# 1080p screens



## Guest (May 12, 2006)

Hi Guys

These are starting to appear, but I was frankly blown away by the price of the new toshiba 42 inch 42wlt66 at £1700 on the web. full 1920x1080 at this price. These guys will surley sell out at this price.

Or £2600 for the 47inch version.

Any one have experience, must be a catch here?

Mike C


----------



## bobgpsr (Apr 20, 2006)

I think Toshiba is finally responding to Westinghouse and Sceptre's 42" 1080x1920 offerings at very low prices. The LCD panel itself could be sourced from the same part manufacturer, CMO.

Bob


----------



## pepar (May 30, 2006)

1080p screens? I was about to wade in and do some debunking, but I saw the price given in Pounds and I'm wondering if a "screen" is what the Brits call a TV/display?


----------



## Wayde (Jun 5, 2006)

pepar said:


> 1080p screens? I was about to wade in and do some debunking, but I saw the price given in Pounds and I'm wondering if a "screen" is what the Brits call a TV/display?

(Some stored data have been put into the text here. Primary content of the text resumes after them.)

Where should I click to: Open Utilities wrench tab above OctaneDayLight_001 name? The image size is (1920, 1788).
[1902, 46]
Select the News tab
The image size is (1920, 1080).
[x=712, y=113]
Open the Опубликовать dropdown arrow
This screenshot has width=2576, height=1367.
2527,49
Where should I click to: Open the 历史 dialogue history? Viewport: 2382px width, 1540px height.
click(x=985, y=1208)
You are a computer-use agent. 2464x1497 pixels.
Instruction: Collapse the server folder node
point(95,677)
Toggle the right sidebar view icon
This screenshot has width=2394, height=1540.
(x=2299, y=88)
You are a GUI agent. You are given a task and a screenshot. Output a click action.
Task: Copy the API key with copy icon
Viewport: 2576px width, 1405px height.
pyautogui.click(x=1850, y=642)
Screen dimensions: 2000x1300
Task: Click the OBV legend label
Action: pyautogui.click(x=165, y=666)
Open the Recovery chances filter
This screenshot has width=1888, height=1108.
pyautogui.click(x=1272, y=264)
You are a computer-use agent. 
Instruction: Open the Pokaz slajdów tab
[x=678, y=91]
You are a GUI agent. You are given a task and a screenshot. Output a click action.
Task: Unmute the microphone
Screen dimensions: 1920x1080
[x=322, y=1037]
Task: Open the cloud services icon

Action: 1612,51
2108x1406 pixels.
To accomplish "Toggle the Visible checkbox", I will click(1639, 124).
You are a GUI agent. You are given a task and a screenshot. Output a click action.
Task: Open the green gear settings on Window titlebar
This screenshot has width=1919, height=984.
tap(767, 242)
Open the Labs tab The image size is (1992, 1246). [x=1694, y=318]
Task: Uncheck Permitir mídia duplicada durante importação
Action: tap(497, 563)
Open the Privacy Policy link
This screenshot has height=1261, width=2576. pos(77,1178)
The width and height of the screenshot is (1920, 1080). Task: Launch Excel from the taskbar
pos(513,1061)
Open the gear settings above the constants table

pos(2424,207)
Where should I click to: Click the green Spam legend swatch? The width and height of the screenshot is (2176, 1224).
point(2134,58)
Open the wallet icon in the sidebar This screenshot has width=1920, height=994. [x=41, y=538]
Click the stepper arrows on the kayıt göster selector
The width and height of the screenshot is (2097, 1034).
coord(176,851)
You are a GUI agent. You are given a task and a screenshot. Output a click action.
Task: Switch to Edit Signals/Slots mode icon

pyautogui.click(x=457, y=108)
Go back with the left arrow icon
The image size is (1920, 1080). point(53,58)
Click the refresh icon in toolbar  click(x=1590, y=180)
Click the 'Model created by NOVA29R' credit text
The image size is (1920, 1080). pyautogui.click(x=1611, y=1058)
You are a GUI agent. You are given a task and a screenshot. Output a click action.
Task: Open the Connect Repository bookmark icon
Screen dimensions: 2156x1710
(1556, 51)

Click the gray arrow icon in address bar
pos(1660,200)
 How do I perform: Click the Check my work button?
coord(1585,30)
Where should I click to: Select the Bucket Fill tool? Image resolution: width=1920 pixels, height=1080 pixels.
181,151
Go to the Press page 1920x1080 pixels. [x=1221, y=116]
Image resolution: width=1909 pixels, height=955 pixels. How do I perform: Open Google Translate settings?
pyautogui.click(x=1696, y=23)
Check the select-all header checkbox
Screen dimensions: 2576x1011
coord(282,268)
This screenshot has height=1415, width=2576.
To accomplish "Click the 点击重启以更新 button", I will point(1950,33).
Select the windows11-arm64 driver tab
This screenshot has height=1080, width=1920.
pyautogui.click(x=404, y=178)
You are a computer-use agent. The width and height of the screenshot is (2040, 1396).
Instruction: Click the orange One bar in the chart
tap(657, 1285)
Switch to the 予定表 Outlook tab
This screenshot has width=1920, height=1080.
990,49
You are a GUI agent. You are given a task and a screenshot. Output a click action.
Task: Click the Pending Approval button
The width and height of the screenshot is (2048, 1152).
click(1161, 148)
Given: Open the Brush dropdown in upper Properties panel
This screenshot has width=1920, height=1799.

I think yes, screen is a TV/display - even in the UK.

I'd love to hear some debunking of 1080P

Personally I've always been skeptical of the "happy happy joy joy" over 1080P since it came out. 

Mainly because nothing will ever use it and I don't know if HDMI is even capable of passing 1080P / 60. But it's not covered under the ATSC which makes the idea of "true" HD a bit of a risk if you're spending a lot extra on it and expect some real gains.

That said, I'm certain all displays will be 1080P someday. Even if that res isn't used. 

I'm curious about the new HD DVD players. Has anyone been able to determine if they're really doing 1080P? Or if you can really see the difference between it and 720P?


----------



## bobgpsr (Apr 20, 2006)

Wayde said:


> ...I'm curious about the new HD DVD players. Has anyone been able to determine if they're really doing 1080P?...



The HD DVD discs have (for film sources -- all so far) 1080p24 on disc. The current Toshiba HD-A1/D1/XA1 & RCA player (Tos OEM) outputs only 1080i60. The display needs to do a reverse 3:2 pullup and then it gets every single pixel of a 1920x1080 frame. Test patterns (done by users over at AVS forum) have proved the Toshiba resolution with proper reverse 3:2 pullup displays. So yes they REALLY do it!

Bob


----------



## Wayde (Jun 5, 2006)

bobgpsr, that is cool! So, if you had a decent scaler that could de-interlace that 1080i60 you'd have pretty good 1080P output.

Now, the question is (my skeptic comes out again) are the studios making movies that really take advantage of the hardware's prowess?

Not to hijack this post and turn it into a general 1080P discussion. It was originally about a particular model.


----------



## bobgpsr (Apr 20, 2006)

That can vary. The Fugitive and Full Metal Jacket have been telecined at 1080i24 instead of 1080p24 but have been incorrectly flagged as 1080p24 by Warner. They say the 35mm film has resolution of up to 4x better than what ends up on a 1080p24 encoding. The film is telecined and then compressed to a D5 master. Microsoft is very proud that their VC-1 codec encode process allows the resulting DVD encodes to get to "transparency" with the masters at as little as 12 Mbps. So we are able to see the film grain and any D5 master digitizing artifacts without seeing added VC-1 compression artifacts. Prob the next step is for the studios to improve the telecine process and go to something higher quality than what the D5 compression process does.

Bob


----------



## Harold Dale (Jun 26, 2006)

I saw the westinghouse 42" 1080P LCD at BB and was blown away by how good it looked for the price.


----------